▸ **What is required**: Your output should be the line that contains "Overzicht (526, 182)" and all lines after it in the records, retyped exactly through the last one.

▸ **Input**:
---+---

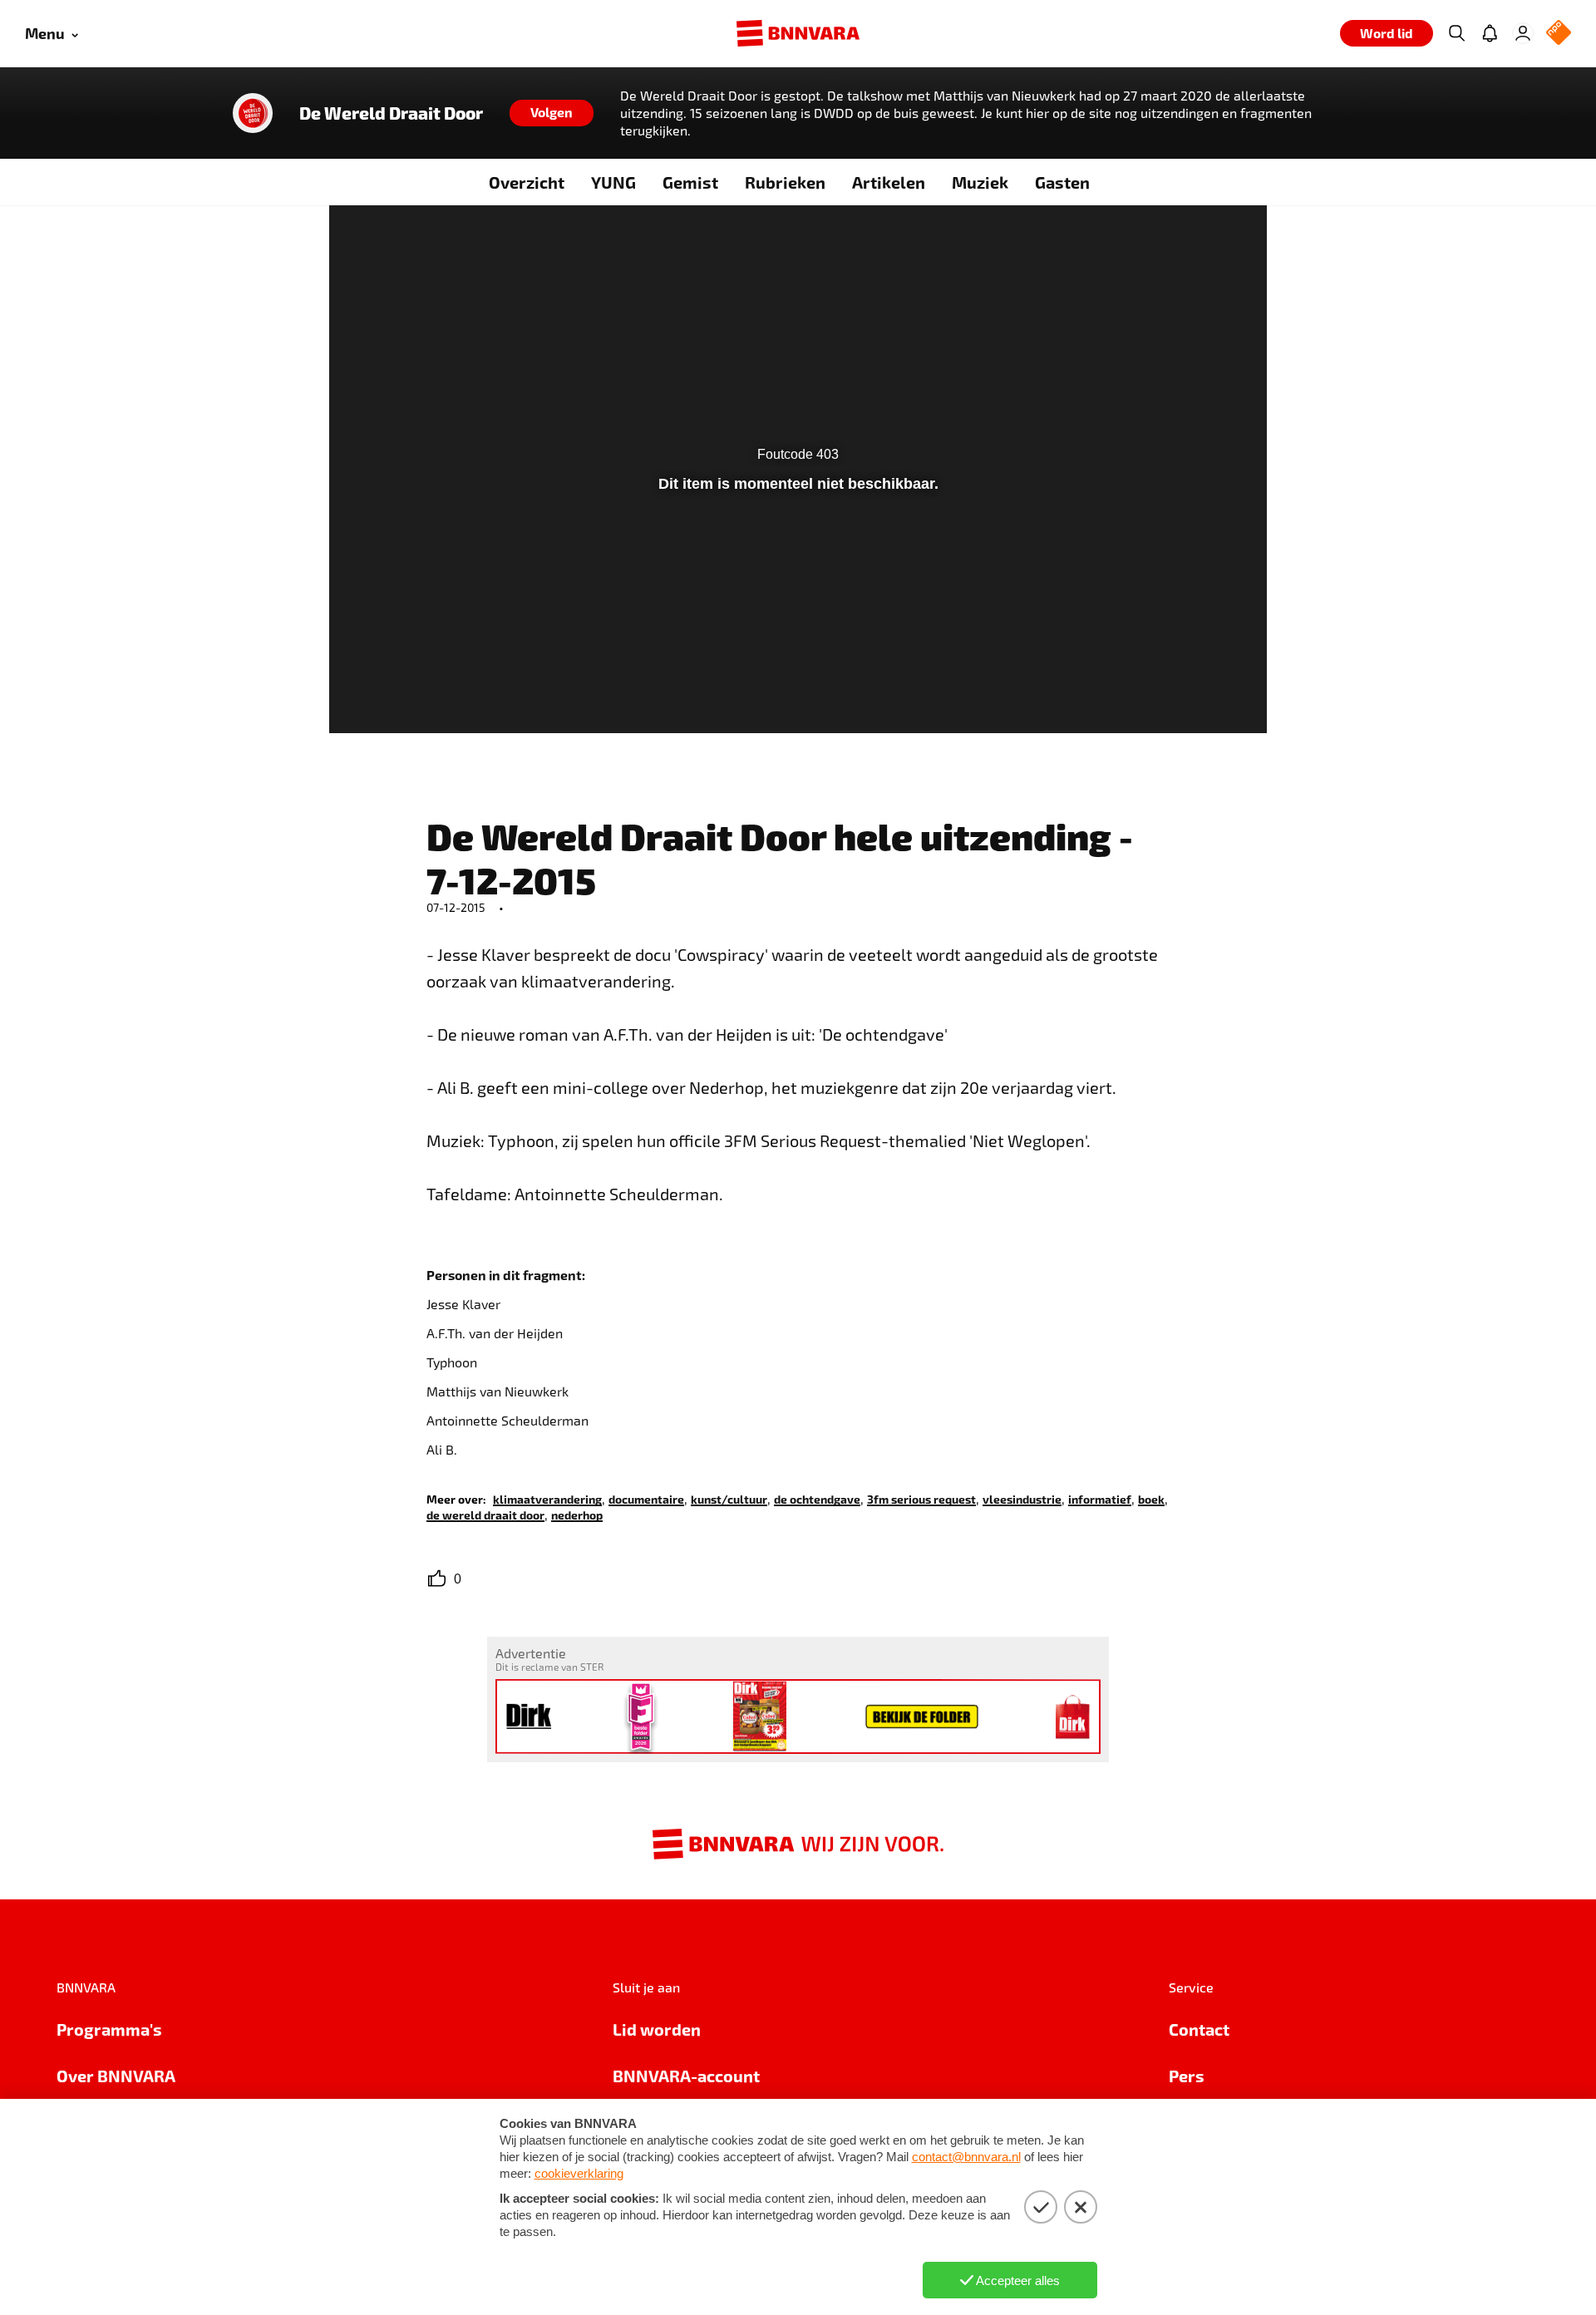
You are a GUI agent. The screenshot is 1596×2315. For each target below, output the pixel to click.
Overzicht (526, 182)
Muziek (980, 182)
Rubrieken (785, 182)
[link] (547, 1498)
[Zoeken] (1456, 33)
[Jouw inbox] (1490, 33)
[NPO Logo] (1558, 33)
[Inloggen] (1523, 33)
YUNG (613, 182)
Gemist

---+---

▸ **Response to this exercise**:
Overzicht (526, 182)
Muziek (980, 182)
Rubrieken (785, 182)
[link] (547, 1498)
[Zoeken] (1456, 33)
[Jouw inbox] (1490, 33)
[NPO Logo] (1558, 33)
[Inloggen] (1523, 33)
YUNG (613, 182)
Gemist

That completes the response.